(Prof Jean Véronis, Aix-en-Provence)
The recent launch of the French version of OpenOffice a few days ago incited me to expand my comparison of spell-checkers. In a previous study [here], I had compared the Microsoft Word speller with the spell-checking function in the Google Toolbar. The advantage was clearly in favor of MS Word (with the patch – new version - which it is important to download), this advantage being mainly due to a good treatment of proper names and, to a lesser extent, to its grammar checking functionalities (in particular for agreement problems). We are going to see that, with OpenOffice, the match is tighter.
I kept the same text for the evaluation (an article from the newspaper Le Monde which I submitted to my "spell-wrecker" : here). Here are the results : (the noise refers to false flags and silence refers to missed flags, i.e. mistakes that have not been spotted):
MSWord (with Patch)
Without proper names or foreign words
With proper names and foreign words
If we don’t take into account proper names and foreign words used in the text, OpenOffice has slightly fewer false flags than MSWord, but fails to spot more mistakes. The tendency is the same if one takes into account proper names and English words: a little less noise and more silence. It is important to use the correct settings to make sure that OpenOffice uses the option "detect all languages": language detection seems to work fine, at least on my example. The sentence "Do you like roast-beef?", cited in English in the text, is identified as an English sentence by OpenOffice, while it is not in MSWord. (One has to add that language detection on so small fragments is a very delicate process). As we can see, the results are very close. On the whole, there is a slight advantage for MSWord when compared to OpenOffice (Google is far behind). I don’t want to be too technical here, but it can be measured more precisely if one penalizes noise and silence in the same way, using F-measure (which smoothes out precision and recall) : this F-measure is slightly higher in both cases for MSWord (87,4% vs. 85,4% in the first case; 85,0% vs. 81,8% in the second case).

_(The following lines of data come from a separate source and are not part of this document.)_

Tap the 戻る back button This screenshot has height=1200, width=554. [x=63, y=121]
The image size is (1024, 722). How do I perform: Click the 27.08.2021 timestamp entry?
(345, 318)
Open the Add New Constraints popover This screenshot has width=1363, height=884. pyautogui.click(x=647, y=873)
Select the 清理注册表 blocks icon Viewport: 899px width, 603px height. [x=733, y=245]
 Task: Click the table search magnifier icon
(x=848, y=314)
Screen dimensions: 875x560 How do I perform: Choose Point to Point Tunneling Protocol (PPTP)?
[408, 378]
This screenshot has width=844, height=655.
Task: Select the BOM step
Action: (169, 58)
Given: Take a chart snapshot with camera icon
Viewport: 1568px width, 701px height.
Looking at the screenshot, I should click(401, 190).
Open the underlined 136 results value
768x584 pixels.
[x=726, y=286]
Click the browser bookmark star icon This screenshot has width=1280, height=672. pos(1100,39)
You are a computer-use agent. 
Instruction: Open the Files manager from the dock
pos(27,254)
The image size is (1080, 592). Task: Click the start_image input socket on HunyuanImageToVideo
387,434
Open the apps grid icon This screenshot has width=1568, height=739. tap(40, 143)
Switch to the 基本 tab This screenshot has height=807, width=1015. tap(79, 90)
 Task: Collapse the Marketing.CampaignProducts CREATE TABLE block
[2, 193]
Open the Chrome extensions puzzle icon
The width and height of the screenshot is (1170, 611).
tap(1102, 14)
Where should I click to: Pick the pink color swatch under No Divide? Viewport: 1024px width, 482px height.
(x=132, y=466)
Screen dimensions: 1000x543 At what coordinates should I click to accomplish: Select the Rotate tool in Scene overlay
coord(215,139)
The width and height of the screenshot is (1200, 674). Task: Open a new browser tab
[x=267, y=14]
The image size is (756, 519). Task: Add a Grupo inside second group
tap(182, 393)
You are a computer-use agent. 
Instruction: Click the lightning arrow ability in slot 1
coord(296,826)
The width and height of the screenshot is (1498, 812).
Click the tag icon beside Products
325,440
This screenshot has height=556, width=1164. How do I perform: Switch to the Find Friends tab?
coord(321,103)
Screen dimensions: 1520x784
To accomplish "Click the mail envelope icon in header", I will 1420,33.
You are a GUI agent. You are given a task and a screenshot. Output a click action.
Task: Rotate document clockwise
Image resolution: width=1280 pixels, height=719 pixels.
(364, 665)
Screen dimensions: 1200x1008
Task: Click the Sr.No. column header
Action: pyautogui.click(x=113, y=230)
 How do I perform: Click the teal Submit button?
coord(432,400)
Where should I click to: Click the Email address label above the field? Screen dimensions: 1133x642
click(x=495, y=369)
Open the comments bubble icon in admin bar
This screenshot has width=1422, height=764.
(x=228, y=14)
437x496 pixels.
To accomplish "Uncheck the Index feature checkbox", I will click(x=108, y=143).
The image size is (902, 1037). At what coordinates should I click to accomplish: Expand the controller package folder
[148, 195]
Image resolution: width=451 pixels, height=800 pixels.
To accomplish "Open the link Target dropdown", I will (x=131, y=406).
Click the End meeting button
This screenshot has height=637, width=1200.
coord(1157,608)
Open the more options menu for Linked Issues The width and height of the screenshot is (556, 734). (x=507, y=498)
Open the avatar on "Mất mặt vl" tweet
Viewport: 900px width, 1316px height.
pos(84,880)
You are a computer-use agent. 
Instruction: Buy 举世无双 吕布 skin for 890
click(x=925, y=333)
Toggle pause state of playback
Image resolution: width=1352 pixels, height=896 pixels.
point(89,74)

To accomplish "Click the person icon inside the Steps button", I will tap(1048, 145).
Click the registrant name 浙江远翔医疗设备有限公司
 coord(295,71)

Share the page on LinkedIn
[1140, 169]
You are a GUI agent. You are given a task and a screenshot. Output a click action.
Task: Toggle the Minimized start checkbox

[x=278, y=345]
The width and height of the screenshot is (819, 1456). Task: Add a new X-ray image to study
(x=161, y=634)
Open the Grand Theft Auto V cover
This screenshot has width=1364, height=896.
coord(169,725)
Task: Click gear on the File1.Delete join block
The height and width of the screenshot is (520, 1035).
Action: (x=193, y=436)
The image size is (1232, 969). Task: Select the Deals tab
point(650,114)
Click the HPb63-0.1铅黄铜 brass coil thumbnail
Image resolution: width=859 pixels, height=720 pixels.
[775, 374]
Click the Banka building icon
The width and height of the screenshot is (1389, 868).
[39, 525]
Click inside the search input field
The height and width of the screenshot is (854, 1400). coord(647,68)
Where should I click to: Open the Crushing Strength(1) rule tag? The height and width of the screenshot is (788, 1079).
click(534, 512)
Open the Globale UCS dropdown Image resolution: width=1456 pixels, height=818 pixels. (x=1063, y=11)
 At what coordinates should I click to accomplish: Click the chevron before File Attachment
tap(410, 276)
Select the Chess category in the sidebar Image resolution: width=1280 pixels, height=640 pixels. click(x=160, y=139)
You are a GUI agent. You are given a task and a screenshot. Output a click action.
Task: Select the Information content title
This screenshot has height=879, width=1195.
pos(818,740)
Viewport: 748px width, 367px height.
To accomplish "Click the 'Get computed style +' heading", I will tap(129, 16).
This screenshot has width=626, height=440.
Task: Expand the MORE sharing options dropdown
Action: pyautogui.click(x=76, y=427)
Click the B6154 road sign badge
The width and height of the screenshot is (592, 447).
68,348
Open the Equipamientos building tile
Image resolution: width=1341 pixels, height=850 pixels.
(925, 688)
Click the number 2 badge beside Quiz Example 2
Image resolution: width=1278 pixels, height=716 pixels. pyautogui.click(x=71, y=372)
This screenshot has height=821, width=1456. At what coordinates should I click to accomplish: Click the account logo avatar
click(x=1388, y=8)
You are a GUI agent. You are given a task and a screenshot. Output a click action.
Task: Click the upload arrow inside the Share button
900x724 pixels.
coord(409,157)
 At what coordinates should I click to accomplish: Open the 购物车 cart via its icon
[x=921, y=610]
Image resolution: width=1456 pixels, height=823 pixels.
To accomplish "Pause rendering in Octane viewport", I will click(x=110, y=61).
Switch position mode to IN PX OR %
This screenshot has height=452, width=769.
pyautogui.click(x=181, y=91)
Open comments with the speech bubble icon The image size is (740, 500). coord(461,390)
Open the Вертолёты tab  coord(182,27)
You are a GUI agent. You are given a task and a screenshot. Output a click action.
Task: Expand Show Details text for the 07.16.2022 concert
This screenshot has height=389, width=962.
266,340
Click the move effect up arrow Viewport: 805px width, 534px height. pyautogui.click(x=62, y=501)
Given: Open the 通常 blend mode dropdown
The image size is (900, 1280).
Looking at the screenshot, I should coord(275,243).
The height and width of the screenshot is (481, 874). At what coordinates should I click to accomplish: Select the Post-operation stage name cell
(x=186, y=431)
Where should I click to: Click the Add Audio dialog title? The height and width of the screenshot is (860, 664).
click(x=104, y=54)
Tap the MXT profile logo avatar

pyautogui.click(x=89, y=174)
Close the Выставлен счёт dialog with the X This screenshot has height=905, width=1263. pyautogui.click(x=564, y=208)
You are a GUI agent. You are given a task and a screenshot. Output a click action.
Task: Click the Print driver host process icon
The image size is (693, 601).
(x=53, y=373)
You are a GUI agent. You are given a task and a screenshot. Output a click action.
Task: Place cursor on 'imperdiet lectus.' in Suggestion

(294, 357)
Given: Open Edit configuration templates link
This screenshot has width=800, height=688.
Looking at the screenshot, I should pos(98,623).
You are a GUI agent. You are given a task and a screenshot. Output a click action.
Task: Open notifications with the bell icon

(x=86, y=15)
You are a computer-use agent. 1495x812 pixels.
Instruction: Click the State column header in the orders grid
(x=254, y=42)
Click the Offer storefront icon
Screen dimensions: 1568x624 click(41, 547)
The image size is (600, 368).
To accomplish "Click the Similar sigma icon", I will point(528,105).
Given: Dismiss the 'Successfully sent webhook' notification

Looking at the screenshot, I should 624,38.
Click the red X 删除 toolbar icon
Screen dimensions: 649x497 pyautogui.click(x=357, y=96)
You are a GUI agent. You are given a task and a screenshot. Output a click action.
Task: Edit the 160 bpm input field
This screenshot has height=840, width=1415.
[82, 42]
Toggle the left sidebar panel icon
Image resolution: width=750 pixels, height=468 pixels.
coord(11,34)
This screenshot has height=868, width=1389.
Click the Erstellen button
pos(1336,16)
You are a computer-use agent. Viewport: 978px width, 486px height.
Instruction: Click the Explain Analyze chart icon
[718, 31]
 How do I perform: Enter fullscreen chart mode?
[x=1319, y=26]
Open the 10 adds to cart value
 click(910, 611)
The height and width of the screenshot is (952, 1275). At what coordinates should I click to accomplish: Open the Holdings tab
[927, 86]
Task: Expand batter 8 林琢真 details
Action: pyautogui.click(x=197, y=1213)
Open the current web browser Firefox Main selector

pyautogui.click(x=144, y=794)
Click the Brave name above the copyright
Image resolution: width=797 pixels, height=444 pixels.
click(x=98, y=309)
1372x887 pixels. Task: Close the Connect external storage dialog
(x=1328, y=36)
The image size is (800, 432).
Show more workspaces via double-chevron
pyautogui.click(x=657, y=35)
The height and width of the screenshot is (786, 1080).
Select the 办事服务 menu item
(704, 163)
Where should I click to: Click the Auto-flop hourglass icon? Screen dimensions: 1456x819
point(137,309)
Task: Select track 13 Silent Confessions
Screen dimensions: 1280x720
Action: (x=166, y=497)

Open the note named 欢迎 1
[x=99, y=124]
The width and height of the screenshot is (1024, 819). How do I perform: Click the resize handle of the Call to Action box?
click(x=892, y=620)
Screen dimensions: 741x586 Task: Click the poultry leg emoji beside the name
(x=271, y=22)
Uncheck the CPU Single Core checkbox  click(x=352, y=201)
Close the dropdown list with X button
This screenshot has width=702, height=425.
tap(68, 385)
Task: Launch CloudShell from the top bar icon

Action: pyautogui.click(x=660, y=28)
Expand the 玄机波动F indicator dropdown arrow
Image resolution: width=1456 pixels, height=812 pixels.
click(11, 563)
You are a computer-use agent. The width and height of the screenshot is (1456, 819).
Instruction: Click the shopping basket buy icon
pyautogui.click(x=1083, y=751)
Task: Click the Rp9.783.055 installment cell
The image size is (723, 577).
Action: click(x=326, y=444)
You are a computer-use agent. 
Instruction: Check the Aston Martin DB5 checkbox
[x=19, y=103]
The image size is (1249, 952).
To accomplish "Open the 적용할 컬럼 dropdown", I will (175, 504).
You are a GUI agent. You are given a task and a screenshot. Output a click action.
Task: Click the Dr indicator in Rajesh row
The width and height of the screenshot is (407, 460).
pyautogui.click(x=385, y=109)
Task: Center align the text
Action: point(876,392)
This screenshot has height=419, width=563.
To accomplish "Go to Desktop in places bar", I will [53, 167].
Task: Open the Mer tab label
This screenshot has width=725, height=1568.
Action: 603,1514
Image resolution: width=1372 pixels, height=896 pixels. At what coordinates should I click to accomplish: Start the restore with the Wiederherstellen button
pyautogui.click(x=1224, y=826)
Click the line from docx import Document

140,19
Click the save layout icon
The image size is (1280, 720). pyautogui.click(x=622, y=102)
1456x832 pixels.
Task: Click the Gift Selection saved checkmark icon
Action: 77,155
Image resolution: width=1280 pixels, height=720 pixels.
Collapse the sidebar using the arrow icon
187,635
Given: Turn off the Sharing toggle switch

The performance of the OpenOffice speller is not too bad if one takes into account its open nature and the more limited means they have for their development. Of course, more in-depth analyses should be carried out on a larger scale, with other types of texts and my experience has only an indicative value. However, I think that the developers of the French version of OpenOffice should be vigilant. Microsoft has obviously reopened the development of their French proofing tools, with a very competent team. On some fronts, its conceptual lead is very strong, even if these figures do not yet show it very much. Grammar checking is a case in point here, a field in which, as I pointed out the other day here, Microsoft is now noticeably improving things. Let us also point out that OpenOffice does not yet integrate the spelling reform which (since 1990...) has been recommended by the Conseil Supérieur de la Langue Française and the Académie Française, for words such as règlementaire, révolver, ambigüe, etc. (but it would be fairly easy to integrate it).